_Directions:_
1. In the account of the Capitol protests, where had the narrator's wife Georgia come home from?
2. Continue the account of the Capitol protests from its last line.

_Given passage:_

Or maybe it’s more a collective feeling of fighting back, of the genuine solidarity that we create by hanging together rather than hanging separately. After all, there is nothing weaker than the feeble force of one.
Let’s us remember that this is far from over. This really is only just the beginning. Or, as Churchill said, “This is not the end or the beginning of the end, but the end of the beginning.”
It is imperative that we remember that our collective action has shown results. We have made a difference and will continue to make a difference, but only if we remember that we are strongest when we act in solidarity with one another.
~
Favorite Memory of the Capitol Protests
Favorite memory of the Capitol Protests? Despite so many amazing experiences,
this is a no-brainer:
The night we took back the Capitol.
Sometime after 5 PM, March 9, Facebook was ablaze with reports that the fiscal elements of the budget repair bill had been removed. Passage of legislation essentially outlawing collective bargaining for public employees was imminent.
My wife Georgia came home from her internship. I broke the news to her and said I had to go up to the Capitol. She wasn’t feeling well and decided to stay home.
“Are you going to get arrested?” she asked.
“I don’t know,” I replied.

_Material:_
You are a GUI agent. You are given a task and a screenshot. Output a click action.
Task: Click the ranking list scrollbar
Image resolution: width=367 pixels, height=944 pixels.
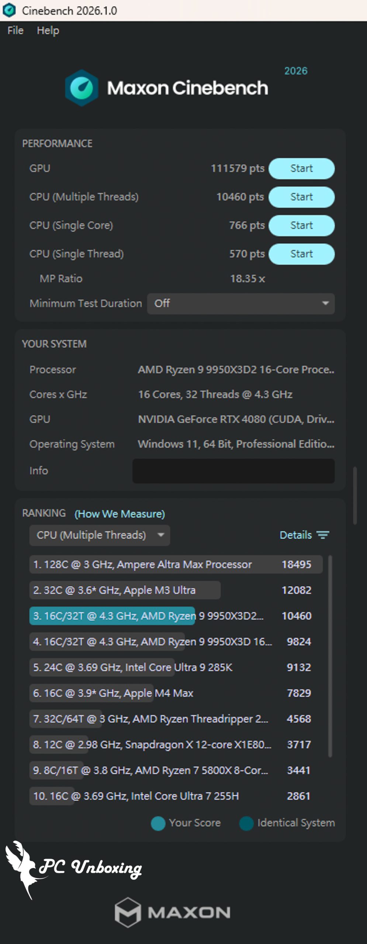330,656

_Task-by-task results:_
1. Her internship.

2.
“You going to call your girlfriend, Laura Flanders?” she asked. That’s a running joke. Laura of GritTV and formerly Air America had made two trips to Madison since the protests began. I’d met her last summer. She contacted me prior to her first trip here. I’d helped her out by driving her around town as needed. We’d become friends. But I was so freaked out by what was happening I’d forgotten about Laura. I sent her a quick text.
“Keep the news coming,” she texted back. “I’ll be on Ed tonight.”
I wolfed down some soup and headed up to the Capitol a little after 6:00 PM. When I arrived at the King Street entrance, there were already several hundred people there. More people poured in. The Square was jammed with cars, honking continuously.
Protesters crowded at the King Street doors, chanting “Let us in! Let us in!” No surprise, all the doors were locked. Somebody yelled, “doors are open at the next entrance.” Some of the crowd moved to the Martin Luther King, Jr. entrance and then the South Hamilton entrance. Doors would open briefly then close.
I ran into Butch Hanson, a fellow worker at Union Cab. Butch is also president of our board of directors. We moved to the West Washington entrance, which is one of the smaller, enclosed entrances. Around 50 people crowded in at the doors. Suddenly, I became nervous, fearing that something bad was about to happen.
For some stupid reason, a quartet of State Troopers worked their way through the crowd because they had to get in at THAT entrance. A door opened. Two troopers entered the building. Protesters tried to push their way in. I couldn’t tell for sure, but the remaining troopers either were pushed or pulled out of the entrance. The door shut, and the troopers were stuck in the middle of what could have been an angry crowd. My stomach tightened. I expected the troopers to pull out their nightsticks and start swinging. Instead, they worked their way out the crowd, holding onto each other. No one bothered them.
We moved to the State Street entrance where another substantial crowd had assembled. Doors opened. A few people got inside. Doors slammed shut. A marshal announced, “If you get inside, be aware you may be arrested. Don’t fight with the police.”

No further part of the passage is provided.